Q:The ratio of the perimeters of two square is 5 to 4. If the area of the smaller square is 36 units, what is the area of the larger square?

A: 56.25

My teacher told us the answer, 56.25, so that we could correct it. But I don't understand how she got the answer at all, so can someone please help me solve the question so that I could understand how to do it.

can someone please help me :0

a1 = the side length side of the smaller square

a2 = the side length side of the larger square

The area of the smaller square is 36

A1 = a1 ^ 2 = 36

a1 ^ 2 = 36

a1 = sqrt ( 36 ) = 6

Perimeter of square = 4 side length

In this case :

4 a2 / 4 a1 = 5 / 4

a2 / a1 = 5 / 4

a2 / 6 = 5 / 4 Multiply both sideas by 6

a2 = 5 * 6 / 4 = 30 / 4 = 15 / 2 = 7.5

The area of the larger square :

A2 = a2 ^ 2 = 7.5 ^ 2 = 56.25

thank you :D

a1 = the length side of the smaller square

a2 = the length side of the larger square

To solve this problem, we can use the given information about the ratio of the perimeters and the area of the smaller square.

Let's start by finding the side length of the smaller square. We know that the area of the smaller square is 36 units, so we can use the formula for the area of a square:

Area of smaller square = side length * side length = 36

Let's solve this equation for the side length:

(side length)^2 = 36

Taking the square root of both sides, we get:

side length = √36
= 6

Now that we have the side length of the smaller square, we can find the side length of the larger square using the ratio of the perimeters. The ratio of the perimeters is given as 5 to 4.
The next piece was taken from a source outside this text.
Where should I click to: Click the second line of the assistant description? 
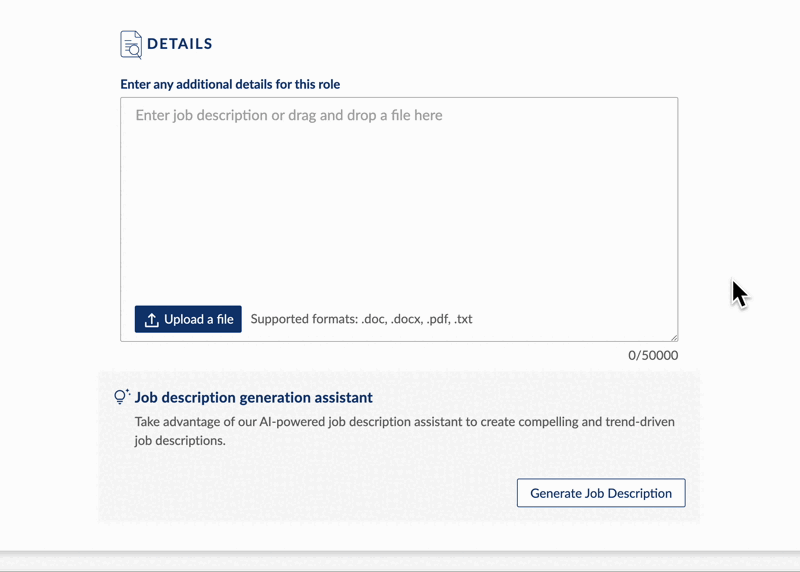coord(180,440)
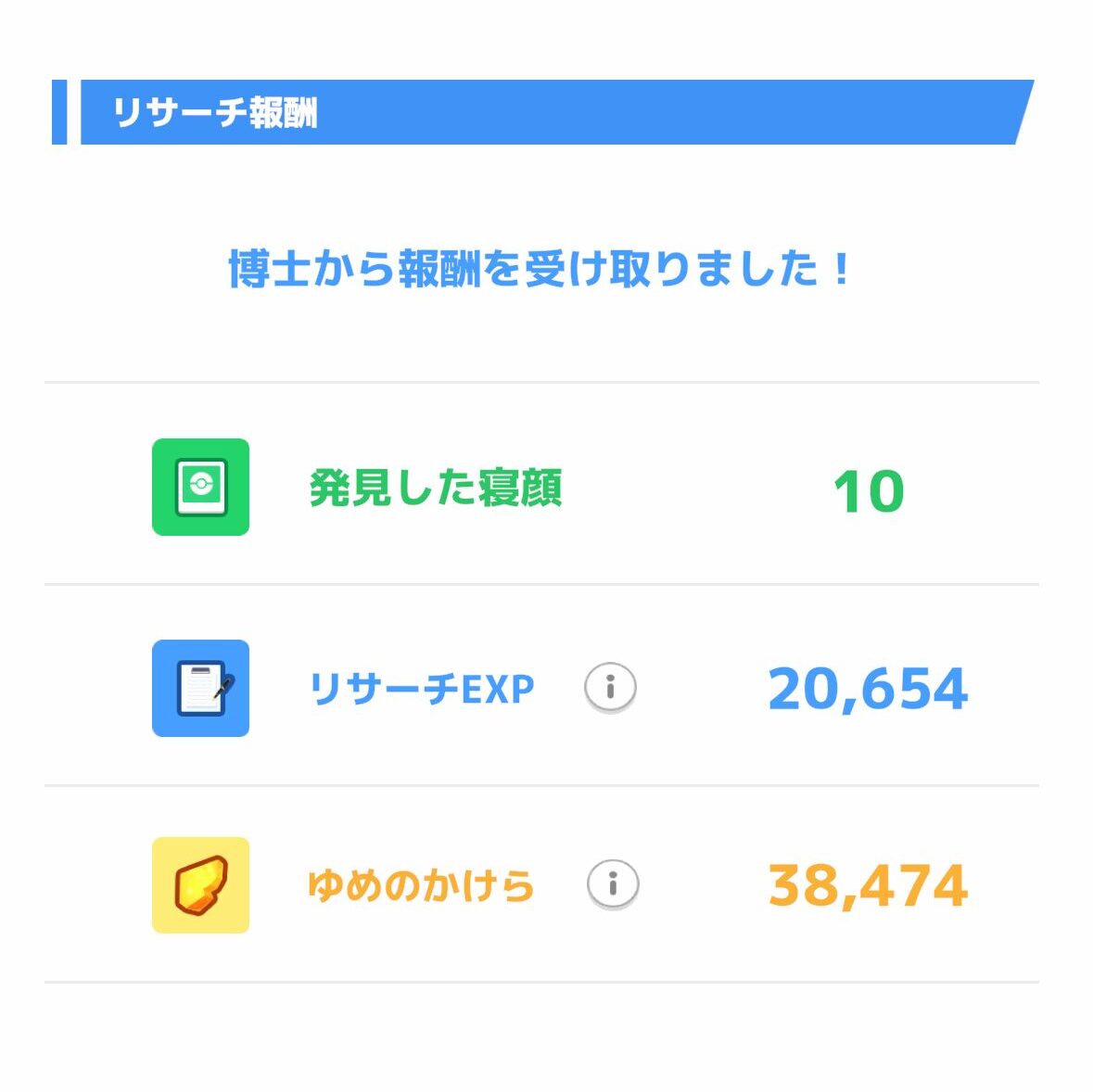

Let's denote the side length of the larger square as "x". We can set up the following equation using the ratio of the perimeters:

(Perimeter of smaller square) / (Perimeter of larger square) = 5/4

The perimeter of a square is given by 4 multiplied by the side length:

(4 * 6) / (4 * x) = 5/4

Simplifying this equation, we get:

24 / (4x) = 5/4

Cross-multiplying, we have:

4x * 5 = 24 * 4

20x = 96 (multiply and simplify)

x = 96/20

x = 4.8

Now that we have the side length of the larger square, we can find its area using the formula for the area of a square:

Area of larger square = side length * side length

Area of larger square = 4.8 * 4.8

Area of larger square ≈ 22.44

Therefore, the area of the larger square is approximately 22.44 units.